**Task prompt:**
Wherever a line in the records below contains "agent", copy that line.

**Provided entries:**

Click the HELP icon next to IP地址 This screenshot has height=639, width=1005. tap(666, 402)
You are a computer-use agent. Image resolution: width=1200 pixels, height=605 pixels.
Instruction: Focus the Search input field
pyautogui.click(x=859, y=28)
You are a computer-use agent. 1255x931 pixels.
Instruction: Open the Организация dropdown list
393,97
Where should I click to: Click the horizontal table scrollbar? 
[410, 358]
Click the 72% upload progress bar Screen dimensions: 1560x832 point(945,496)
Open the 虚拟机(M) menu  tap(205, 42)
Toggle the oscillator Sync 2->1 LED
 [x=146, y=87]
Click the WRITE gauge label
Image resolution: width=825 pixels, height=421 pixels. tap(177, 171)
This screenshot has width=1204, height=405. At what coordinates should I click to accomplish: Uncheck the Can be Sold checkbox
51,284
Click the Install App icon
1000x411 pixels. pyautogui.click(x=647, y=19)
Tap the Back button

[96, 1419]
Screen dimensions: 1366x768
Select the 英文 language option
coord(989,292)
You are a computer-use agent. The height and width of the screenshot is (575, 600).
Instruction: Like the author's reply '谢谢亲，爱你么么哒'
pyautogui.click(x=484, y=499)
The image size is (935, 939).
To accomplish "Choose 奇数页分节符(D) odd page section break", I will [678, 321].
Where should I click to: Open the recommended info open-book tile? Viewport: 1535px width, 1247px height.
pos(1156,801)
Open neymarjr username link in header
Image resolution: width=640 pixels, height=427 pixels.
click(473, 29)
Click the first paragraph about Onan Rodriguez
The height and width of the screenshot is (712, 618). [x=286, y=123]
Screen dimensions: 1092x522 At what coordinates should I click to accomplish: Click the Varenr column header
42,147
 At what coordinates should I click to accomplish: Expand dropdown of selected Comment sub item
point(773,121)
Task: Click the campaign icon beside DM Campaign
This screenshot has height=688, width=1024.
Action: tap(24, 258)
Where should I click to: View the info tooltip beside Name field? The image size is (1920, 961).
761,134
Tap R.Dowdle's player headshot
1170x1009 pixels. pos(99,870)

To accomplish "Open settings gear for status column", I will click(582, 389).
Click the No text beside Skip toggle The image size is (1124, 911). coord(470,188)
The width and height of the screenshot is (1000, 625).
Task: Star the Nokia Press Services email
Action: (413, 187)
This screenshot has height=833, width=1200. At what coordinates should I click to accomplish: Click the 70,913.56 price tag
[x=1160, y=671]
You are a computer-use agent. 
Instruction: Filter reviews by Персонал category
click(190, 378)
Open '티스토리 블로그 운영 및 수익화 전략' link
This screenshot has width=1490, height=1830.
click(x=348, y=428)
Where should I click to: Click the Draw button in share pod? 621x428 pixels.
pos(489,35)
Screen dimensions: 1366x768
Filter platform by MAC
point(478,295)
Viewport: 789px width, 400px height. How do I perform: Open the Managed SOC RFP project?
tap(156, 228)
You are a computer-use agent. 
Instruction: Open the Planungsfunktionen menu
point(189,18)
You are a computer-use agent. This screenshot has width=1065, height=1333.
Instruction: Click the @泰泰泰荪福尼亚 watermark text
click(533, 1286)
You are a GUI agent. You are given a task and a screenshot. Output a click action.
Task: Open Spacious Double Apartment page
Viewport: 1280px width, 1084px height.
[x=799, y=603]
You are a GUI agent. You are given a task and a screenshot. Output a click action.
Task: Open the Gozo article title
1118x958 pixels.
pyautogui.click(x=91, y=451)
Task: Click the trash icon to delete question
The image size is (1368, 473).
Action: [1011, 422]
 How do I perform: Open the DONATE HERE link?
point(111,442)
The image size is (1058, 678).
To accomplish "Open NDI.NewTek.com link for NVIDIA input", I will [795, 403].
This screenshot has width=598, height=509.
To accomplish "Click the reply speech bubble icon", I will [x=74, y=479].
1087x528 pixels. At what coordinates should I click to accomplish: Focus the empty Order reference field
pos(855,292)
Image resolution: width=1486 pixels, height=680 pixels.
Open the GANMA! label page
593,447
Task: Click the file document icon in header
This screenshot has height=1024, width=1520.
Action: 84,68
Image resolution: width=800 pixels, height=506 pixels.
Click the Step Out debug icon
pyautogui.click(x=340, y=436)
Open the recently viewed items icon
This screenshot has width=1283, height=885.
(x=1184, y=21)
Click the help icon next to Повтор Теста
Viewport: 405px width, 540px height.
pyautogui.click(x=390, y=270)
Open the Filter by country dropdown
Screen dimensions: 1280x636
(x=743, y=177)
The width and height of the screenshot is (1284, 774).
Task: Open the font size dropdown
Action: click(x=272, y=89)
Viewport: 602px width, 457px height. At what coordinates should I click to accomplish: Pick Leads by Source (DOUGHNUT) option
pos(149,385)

**Solution:**
You are a computer-use agent. Image resolution: width=1200 pixels, height=605 pixels.
You are a computer-use agent. 1255x931 pixels.
You are a computer-use agent. The height and width of the screenshot is (575, 600).
You are a computer-use agent. 
You are a computer-use agent. 
You are a computer-use agent. This screenshot has width=1065, height=1333.
You are a GUI agent. You are given a task and a screenshot. Output a click action.
You are a GUI agent. You are given a task and a screenshot. Output a click action.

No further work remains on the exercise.